▶ [Information shown]:
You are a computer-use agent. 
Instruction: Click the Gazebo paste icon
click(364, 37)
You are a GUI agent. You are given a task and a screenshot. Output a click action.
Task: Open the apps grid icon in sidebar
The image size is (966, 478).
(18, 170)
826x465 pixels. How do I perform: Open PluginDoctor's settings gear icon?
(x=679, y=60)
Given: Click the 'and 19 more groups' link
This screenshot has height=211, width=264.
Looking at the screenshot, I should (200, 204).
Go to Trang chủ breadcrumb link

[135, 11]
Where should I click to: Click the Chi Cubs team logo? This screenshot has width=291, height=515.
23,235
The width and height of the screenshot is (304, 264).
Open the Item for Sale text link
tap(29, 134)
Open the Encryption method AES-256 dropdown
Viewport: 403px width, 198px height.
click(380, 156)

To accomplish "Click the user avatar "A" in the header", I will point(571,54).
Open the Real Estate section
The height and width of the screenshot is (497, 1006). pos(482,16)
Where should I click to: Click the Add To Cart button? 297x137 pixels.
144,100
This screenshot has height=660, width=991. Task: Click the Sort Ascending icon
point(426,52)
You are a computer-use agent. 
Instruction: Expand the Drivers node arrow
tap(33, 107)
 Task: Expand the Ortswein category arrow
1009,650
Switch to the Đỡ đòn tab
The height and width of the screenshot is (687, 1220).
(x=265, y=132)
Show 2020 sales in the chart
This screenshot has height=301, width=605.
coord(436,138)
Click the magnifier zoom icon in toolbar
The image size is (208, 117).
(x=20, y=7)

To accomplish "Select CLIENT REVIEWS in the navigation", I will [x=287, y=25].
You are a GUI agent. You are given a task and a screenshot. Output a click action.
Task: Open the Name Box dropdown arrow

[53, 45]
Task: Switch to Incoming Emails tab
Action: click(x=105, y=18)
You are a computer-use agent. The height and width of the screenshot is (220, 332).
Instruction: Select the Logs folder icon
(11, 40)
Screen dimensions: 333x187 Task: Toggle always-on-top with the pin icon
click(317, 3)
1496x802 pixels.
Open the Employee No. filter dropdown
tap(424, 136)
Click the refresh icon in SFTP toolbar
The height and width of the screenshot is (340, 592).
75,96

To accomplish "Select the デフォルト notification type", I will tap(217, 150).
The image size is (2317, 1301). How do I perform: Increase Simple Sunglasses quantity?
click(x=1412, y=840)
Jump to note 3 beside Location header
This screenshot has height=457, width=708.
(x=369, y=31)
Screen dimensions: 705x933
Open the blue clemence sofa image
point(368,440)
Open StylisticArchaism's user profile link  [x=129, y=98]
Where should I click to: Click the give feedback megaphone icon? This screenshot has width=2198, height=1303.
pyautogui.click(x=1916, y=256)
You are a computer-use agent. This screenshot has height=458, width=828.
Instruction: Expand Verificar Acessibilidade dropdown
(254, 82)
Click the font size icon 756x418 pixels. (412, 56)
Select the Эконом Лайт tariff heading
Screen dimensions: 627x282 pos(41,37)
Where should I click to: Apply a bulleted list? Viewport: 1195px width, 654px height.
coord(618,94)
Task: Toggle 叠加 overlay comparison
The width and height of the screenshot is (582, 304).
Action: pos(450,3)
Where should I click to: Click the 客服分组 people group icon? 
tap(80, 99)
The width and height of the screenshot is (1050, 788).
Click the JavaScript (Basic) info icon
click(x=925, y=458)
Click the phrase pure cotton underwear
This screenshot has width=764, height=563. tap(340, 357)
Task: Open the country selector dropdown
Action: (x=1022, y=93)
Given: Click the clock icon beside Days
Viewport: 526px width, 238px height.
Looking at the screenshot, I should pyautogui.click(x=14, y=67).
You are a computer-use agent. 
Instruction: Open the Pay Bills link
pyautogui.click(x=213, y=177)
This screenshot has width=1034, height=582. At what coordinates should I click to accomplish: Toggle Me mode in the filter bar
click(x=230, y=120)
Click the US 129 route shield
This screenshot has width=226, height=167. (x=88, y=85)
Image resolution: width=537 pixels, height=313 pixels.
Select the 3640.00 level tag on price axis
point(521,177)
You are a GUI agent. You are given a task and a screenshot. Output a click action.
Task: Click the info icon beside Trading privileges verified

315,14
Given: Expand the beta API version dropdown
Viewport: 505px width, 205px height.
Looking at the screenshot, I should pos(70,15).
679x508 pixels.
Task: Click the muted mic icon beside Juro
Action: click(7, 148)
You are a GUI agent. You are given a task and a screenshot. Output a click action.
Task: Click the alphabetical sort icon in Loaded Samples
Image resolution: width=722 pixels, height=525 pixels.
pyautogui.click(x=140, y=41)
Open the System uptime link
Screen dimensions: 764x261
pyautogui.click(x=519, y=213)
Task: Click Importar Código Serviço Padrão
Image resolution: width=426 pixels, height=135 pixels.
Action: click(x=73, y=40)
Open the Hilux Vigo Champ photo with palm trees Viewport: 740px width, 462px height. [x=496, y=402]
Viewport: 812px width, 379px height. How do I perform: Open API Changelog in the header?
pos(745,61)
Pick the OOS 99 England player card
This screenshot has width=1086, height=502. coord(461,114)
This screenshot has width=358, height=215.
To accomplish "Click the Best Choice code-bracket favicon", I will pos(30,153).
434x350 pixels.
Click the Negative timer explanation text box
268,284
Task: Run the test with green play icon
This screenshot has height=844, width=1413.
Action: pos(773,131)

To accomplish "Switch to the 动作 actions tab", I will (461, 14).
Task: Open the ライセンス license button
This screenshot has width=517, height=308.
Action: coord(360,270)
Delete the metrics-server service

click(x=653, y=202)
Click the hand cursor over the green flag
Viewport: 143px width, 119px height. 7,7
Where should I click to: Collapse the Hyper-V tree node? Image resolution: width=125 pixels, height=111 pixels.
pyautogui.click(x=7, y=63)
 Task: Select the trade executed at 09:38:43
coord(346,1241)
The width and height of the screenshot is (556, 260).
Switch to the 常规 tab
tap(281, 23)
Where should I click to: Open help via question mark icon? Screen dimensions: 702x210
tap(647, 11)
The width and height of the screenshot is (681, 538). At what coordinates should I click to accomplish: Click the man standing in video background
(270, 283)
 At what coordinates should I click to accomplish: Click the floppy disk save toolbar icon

▶ [Task requirements]: Please rewrite the data from the line with "Viewport: 812px width, 379px" up to and including the line with "tap(281, 23)", changing "metrics-server" to "coredns" and leaving everything else as it is.

▶ [Solution for this problem]:
Viewport: 812px width, 379px height. How do I perform: Open API Changelog in the header?
pos(745,61)
Pick the OOS 99 England player card
This screenshot has width=1086, height=502. coord(461,114)
This screenshot has width=358, height=215.
To accomplish "Click the Best Choice code-bracket favicon", I will pos(30,153).
434x350 pixels.
Click the Negative timer explanation text box
268,284
Task: Run the test with green play icon
This screenshot has height=844, width=1413.
Action: pos(773,131)

To accomplish "Switch to the 动作 actions tab", I will (461, 14).
Task: Open the ライセンス license button
This screenshot has width=517, height=308.
Action: coord(360,270)
Delete the coredns service

click(x=653, y=202)
Click the hand cursor over the green flag
Viewport: 143px width, 119px height. 7,7
Where should I click to: Collapse the Hyper-V tree node? Image resolution: width=125 pixels, height=111 pixels.
pyautogui.click(x=7, y=63)
 Task: Select the trade executed at 09:38:43
coord(346,1241)
The width and height of the screenshot is (556, 260).
Switch to the 常规 tab
tap(281, 23)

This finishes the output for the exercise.